■ **Instructions**
**1.** Return the whole page on how children learn without a teacher, word for word.
**2.** In the records below, rewrite the lines from the one containing "Select the 279 232,11 RUB price" down through the one containing "pos(1018,332)", both included, as a Markdown table with columns n and Line. Give each line its own numbered row and skip blank lines.

■ **Page excerpt**
- - - -
A hole in the wall: How children learn without a teacher

Image credits: Dietmar Down Under
submit to reddit
(7 votes)

Sugata Mitra began with a question: “What would happen if I cut a hole in the wall that separates my New Delhi office building from a neighboring slum... and embedded a computer for children to access?”

What he found led him into over a decade of research on how groups of children, when left with a computer, can teach themselves just about anything.

This Frontline report gives a short version of the story, and Mitra's TED talk provides a more in-depth look. In one village, the children clearly have a good grasp of the English language; in others they teach themselves two hundred words along the way. Remarkably, neither group seems to have great difficulty with the language barrier.
- - - -
■ **Excerpted records**

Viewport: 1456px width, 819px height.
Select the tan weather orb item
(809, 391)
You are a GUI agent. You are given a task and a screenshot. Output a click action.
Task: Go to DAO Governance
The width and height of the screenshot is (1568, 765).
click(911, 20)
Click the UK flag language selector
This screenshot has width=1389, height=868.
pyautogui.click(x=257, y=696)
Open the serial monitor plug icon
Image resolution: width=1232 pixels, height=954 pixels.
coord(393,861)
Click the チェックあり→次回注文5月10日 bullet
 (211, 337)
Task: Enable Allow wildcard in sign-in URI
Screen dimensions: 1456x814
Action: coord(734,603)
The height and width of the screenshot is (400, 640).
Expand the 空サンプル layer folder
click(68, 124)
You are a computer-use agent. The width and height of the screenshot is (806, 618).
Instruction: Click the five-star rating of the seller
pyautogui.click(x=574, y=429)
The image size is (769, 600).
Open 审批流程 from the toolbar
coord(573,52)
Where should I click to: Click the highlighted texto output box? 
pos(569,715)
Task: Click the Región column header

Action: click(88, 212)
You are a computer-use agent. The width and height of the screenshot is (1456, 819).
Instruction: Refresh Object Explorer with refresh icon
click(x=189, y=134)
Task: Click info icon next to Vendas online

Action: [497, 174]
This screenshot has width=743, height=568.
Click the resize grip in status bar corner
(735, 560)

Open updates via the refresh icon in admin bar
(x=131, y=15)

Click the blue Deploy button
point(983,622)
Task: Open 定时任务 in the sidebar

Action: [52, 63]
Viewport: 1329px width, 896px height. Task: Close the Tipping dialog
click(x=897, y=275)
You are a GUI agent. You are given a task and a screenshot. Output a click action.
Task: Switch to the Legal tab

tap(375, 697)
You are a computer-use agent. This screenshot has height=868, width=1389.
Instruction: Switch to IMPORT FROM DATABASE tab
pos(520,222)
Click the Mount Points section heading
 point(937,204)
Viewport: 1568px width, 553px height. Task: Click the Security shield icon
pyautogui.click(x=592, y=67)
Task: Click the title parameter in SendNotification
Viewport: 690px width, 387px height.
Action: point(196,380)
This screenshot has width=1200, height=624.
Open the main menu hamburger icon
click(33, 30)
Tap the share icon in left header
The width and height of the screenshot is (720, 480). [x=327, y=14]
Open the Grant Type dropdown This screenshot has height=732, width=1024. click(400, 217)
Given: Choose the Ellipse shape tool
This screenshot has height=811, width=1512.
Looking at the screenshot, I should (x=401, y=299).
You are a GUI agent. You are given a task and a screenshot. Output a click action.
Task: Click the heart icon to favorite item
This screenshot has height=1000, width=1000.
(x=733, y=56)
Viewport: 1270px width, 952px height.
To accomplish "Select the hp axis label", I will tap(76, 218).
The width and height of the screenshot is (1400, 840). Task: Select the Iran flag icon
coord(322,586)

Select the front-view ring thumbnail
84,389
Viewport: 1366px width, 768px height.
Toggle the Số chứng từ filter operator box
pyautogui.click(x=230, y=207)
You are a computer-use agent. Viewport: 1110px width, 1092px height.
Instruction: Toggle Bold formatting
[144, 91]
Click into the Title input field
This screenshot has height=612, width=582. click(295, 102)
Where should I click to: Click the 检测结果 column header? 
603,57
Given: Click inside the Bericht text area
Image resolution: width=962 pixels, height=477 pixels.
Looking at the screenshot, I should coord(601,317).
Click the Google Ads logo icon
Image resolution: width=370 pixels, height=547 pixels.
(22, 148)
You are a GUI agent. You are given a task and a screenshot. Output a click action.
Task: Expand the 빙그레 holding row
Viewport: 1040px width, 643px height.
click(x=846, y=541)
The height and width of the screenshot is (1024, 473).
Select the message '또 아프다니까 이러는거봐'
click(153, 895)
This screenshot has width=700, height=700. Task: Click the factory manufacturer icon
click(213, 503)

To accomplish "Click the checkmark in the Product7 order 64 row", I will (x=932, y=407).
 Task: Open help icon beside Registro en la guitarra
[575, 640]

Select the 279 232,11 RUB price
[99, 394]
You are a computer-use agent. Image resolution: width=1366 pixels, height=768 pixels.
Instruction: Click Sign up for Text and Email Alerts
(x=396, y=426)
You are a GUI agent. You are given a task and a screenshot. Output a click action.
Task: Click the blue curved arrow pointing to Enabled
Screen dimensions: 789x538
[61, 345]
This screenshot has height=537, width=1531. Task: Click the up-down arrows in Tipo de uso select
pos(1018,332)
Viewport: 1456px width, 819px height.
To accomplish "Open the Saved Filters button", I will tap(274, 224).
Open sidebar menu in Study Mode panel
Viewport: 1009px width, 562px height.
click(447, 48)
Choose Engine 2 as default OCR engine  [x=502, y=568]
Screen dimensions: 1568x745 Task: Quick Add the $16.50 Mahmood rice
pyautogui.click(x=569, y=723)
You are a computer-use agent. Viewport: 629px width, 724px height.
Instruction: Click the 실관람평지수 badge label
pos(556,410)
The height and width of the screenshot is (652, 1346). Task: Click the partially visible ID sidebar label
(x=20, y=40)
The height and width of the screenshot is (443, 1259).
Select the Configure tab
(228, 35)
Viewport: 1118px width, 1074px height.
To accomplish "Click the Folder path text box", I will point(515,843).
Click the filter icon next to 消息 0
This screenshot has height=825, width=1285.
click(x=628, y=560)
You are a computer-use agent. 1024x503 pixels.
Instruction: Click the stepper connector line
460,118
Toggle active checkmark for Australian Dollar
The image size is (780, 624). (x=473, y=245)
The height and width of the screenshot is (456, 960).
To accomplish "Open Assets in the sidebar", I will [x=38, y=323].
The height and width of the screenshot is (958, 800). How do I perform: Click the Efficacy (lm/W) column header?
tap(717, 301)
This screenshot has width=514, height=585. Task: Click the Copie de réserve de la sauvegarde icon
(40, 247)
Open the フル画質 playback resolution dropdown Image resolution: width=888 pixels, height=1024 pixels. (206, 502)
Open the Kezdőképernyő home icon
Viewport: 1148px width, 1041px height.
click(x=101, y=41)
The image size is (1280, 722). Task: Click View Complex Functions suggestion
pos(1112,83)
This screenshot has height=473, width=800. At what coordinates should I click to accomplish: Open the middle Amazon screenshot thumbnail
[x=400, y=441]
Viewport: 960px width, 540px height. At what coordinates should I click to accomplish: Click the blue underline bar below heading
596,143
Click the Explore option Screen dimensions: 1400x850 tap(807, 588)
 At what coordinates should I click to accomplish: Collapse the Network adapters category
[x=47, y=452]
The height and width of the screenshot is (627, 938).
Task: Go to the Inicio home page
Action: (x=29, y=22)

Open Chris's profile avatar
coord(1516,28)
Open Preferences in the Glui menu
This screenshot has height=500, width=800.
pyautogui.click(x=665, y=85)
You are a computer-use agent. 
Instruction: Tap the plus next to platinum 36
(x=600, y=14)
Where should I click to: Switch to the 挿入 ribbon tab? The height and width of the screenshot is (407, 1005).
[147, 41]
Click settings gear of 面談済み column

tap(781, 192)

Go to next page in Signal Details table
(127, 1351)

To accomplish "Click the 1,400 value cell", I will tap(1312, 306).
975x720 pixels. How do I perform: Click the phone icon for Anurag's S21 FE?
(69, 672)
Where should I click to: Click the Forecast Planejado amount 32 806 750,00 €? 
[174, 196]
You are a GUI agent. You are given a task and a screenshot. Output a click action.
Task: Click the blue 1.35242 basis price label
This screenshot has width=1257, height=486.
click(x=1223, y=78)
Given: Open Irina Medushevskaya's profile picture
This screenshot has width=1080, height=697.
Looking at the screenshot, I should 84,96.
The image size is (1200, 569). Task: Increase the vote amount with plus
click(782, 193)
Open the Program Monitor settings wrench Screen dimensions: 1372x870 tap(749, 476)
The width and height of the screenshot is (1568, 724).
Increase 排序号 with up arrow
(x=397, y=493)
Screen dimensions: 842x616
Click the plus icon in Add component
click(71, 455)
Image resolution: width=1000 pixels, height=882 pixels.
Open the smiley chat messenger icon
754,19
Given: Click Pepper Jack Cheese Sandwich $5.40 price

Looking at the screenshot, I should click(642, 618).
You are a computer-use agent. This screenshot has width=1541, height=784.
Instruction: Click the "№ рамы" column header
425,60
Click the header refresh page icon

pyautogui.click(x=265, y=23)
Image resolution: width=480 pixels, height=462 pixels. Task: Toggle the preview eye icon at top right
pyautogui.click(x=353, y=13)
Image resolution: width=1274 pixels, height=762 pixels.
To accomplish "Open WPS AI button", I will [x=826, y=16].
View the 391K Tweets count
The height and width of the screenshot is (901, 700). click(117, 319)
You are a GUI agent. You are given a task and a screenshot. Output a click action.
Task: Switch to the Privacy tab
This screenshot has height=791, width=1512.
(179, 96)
- - - -
■ **Solved problems**
**1.**
A hole in the wall: How children learn without a teacher

Image credits: Dietmar Down Under
submit to reddit
(7 votes)

Sugata Mitra began with a question: “What would happen if I cut a hole in the wall that separates my New Delhi office building from a neighboring slum... and embedded a computer for children to access?”

What he found led him into over a decade of research on how groups of children, when left with a computer, can teach themselves just about anything.

This Frontline report gives a short version of the story, and Mitra's TED talk provides a more in-depth look. In one village, the children clearly have a good grasp of the English language; in others they teach themselves two hundred words along the way. Remarkably, neither group seems to have great difficulty with the language barrier.

**2.**
| n | Line |
|---|---|
| 1 | Select the 279 232,11 RUB price |
| 2 | [99, 394] |
| 3 | You are a computer-use agent. Image resolution: width=1366 pixels, height=768 pixels. |
| 4 | Instruction: Click Sign up for Text and Email Alerts |
| 5 | (x=396, y=426) |
| 6 | You are a GUI agent. You are given a task and a screenshot. Output a click action. |
| 7 | Task: Click the blue curved arrow pointing to Enabled |
| 8 | Screen dimensions: 789x538 |
| 9 | [61, 345] |
| 10 | This screenshot has height=537, width=1531. Task: Click the up-down arrows in Tipo de uso select |
| 11 | pos(1018,332) |